What you have to do ▸ Pictures in the listing below are skipped, while the lines from the "Delete the Appointment field via trash icon" line through the "Task: Open the Barnet MPS account name" line are returned word for word.
---- Records for the exercise
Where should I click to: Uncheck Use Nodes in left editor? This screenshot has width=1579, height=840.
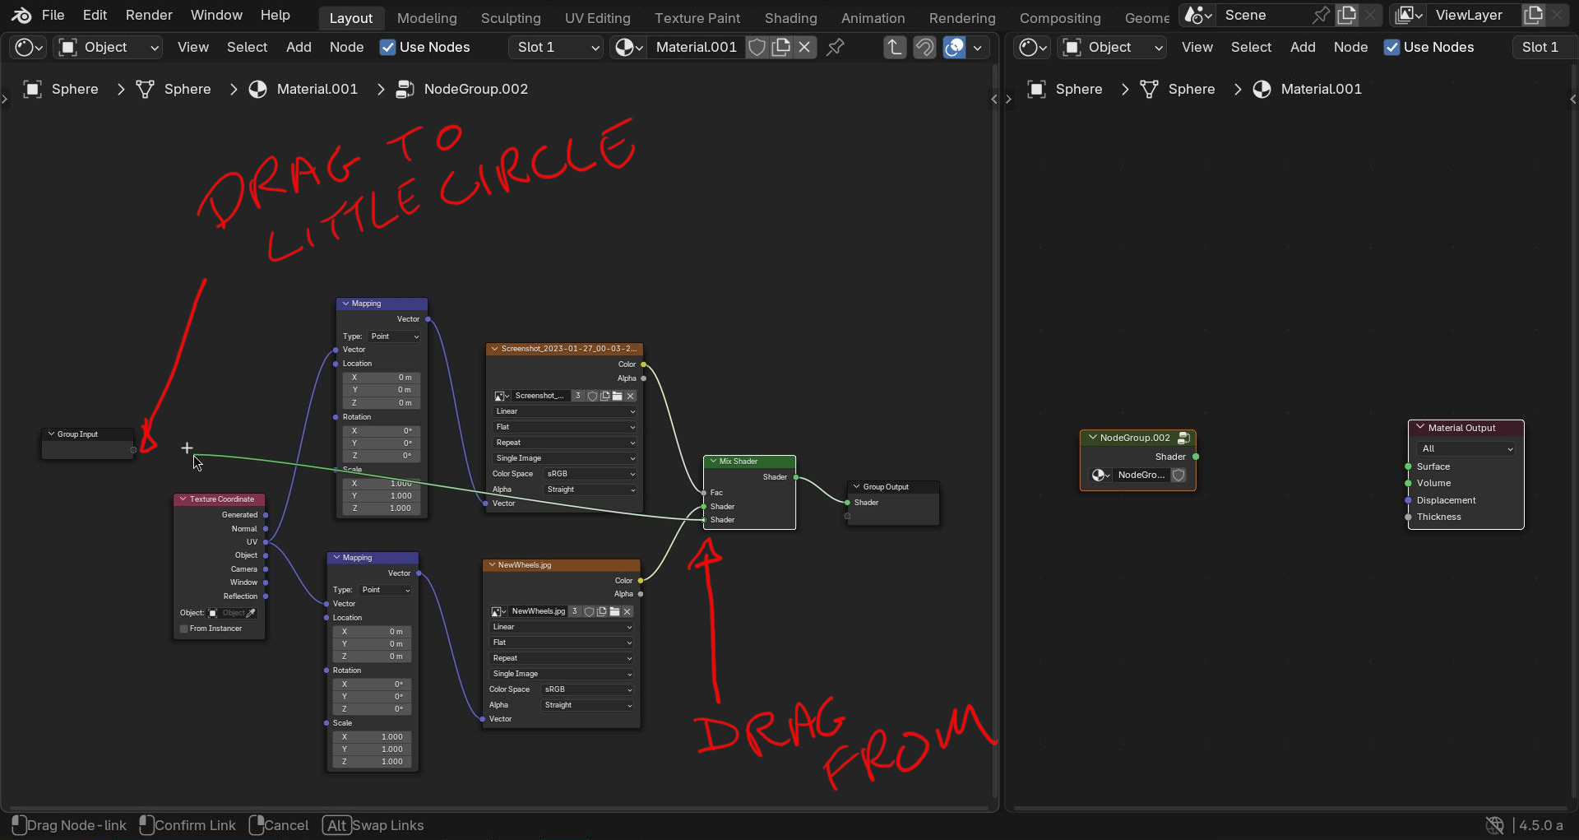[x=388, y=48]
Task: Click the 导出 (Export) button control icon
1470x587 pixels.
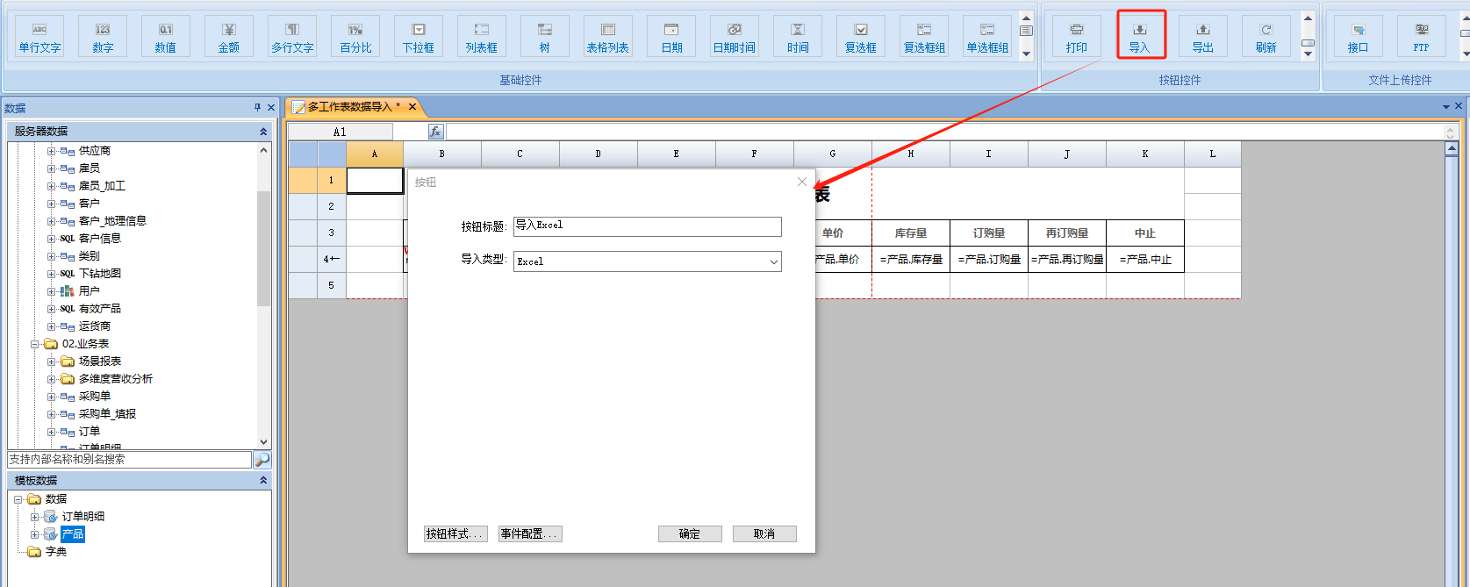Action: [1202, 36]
--------
---- Records for the exercise
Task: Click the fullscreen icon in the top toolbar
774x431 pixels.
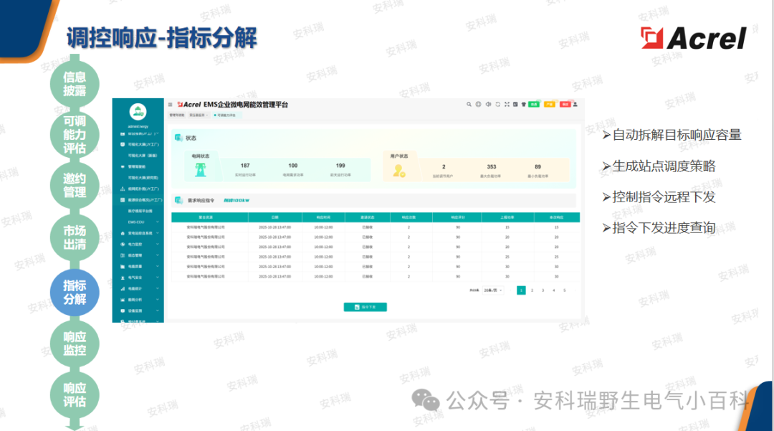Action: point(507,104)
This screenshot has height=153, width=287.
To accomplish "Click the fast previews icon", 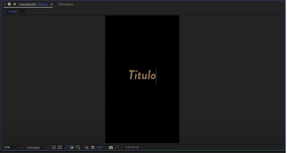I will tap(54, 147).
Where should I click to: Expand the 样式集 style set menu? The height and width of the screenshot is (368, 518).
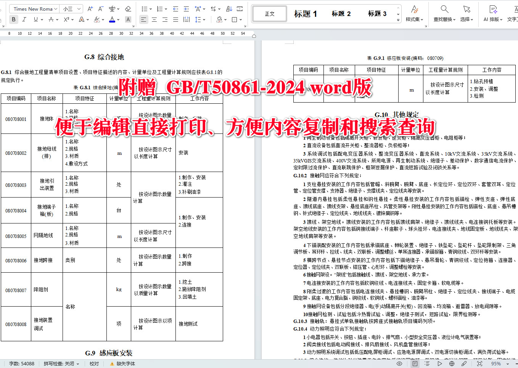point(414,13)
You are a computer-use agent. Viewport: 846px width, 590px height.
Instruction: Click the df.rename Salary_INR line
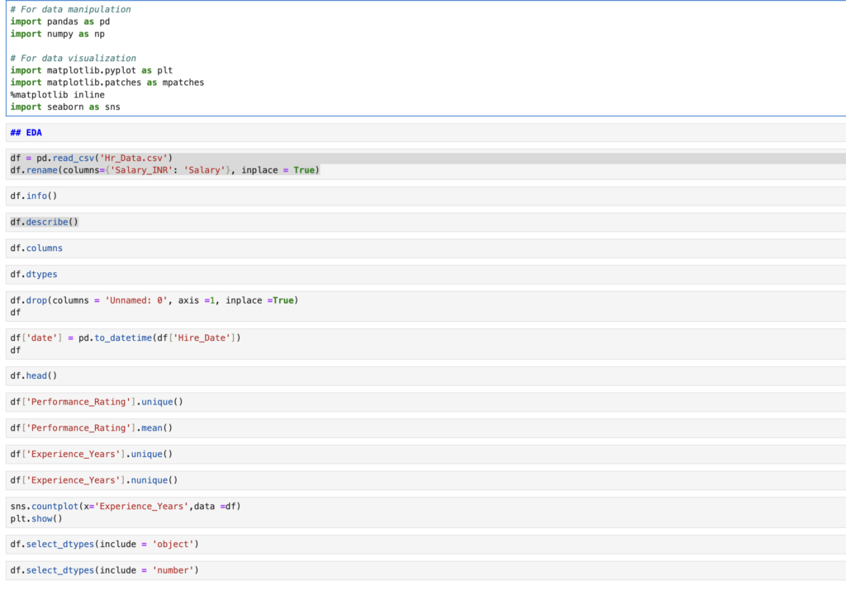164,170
--------
---- Records for the exercise
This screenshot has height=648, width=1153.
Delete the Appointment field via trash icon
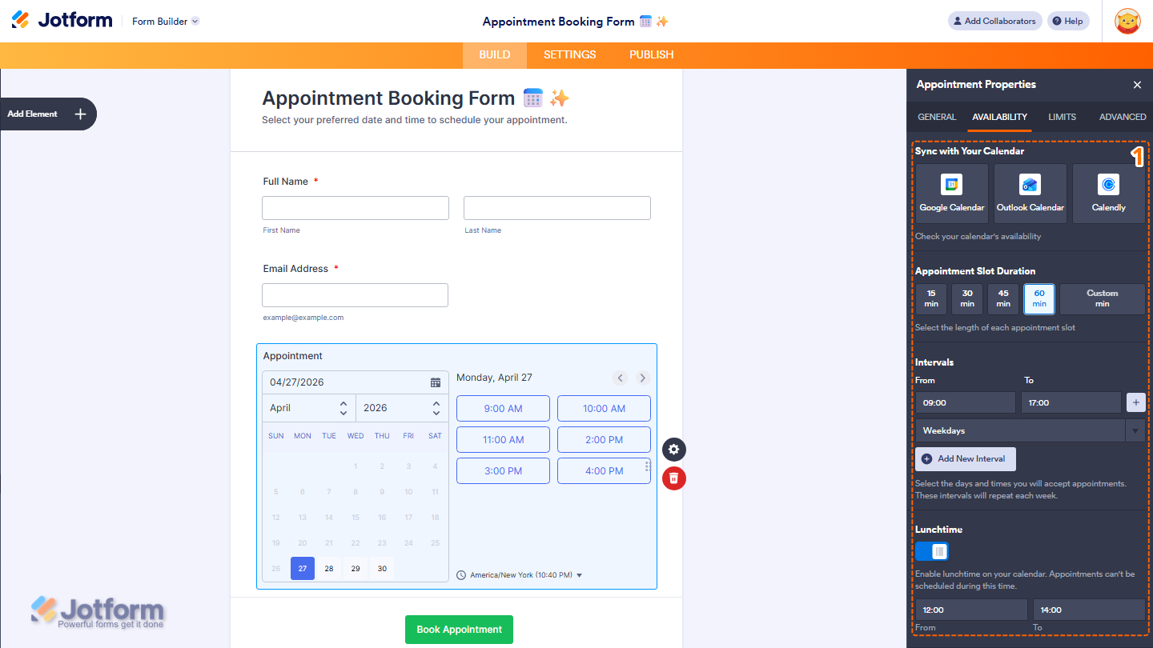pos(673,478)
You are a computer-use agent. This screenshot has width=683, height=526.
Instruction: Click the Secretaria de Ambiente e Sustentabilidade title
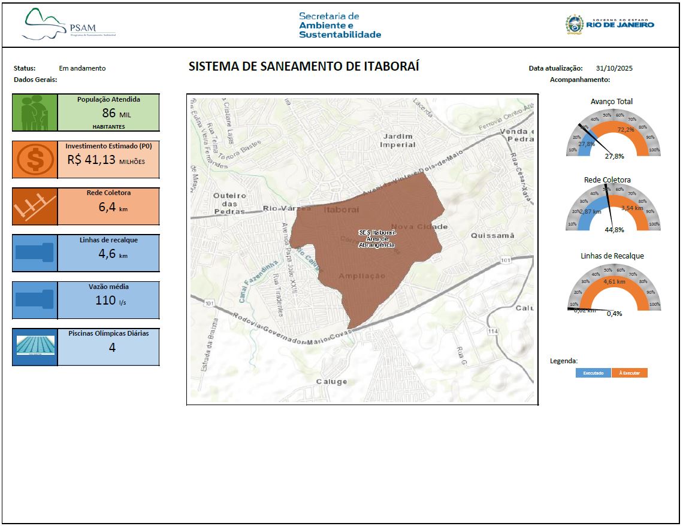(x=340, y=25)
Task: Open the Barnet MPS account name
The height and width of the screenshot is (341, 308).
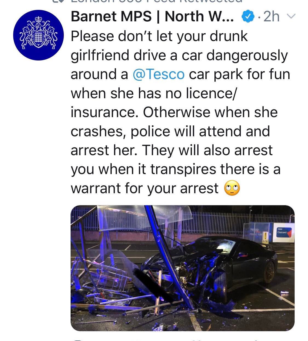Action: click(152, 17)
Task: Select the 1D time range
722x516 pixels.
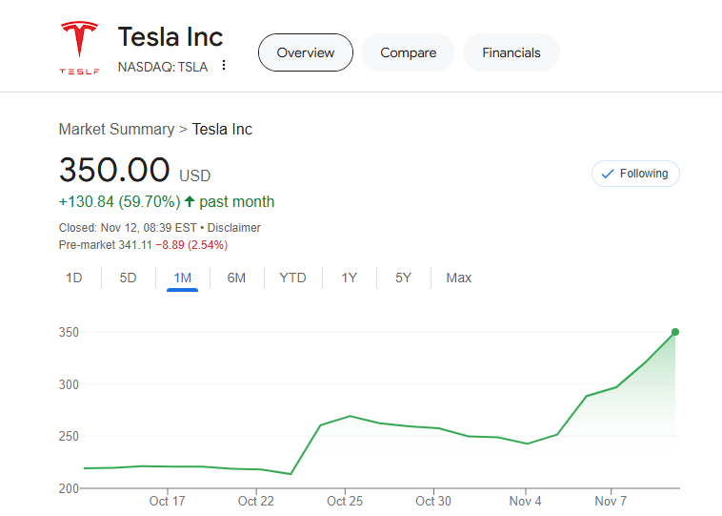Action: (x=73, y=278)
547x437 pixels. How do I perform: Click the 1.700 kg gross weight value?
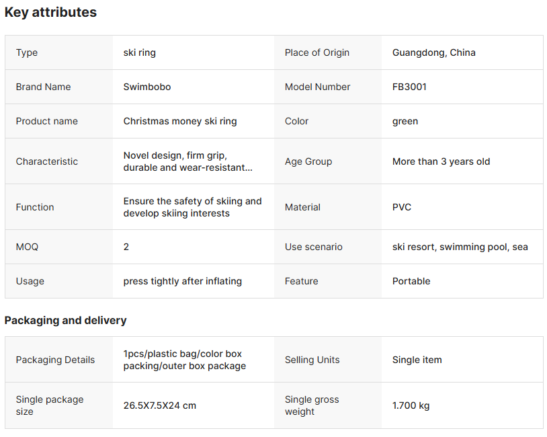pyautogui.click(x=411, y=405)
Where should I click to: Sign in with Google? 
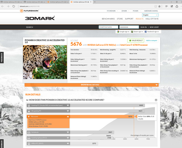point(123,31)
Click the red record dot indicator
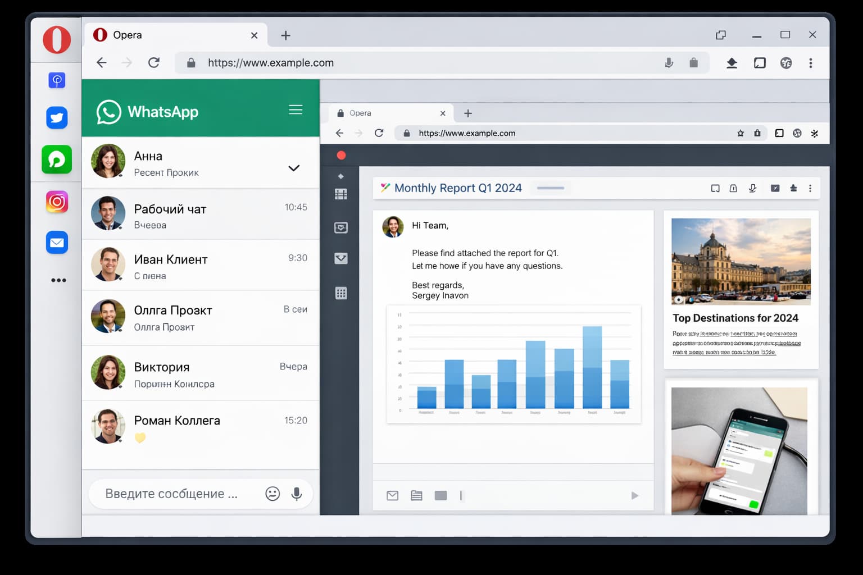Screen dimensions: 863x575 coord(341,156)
--------
Reply to the exercise ▸
Delete the Appointment field via trash icon
pos(673,478)
You are a computer-use agent. This screenshot has width=683, height=526.
Instruction: Click the Secretaria de Ambiente e Sustentabilidade title
(x=340, y=25)
Task: Open the Barnet MPS account name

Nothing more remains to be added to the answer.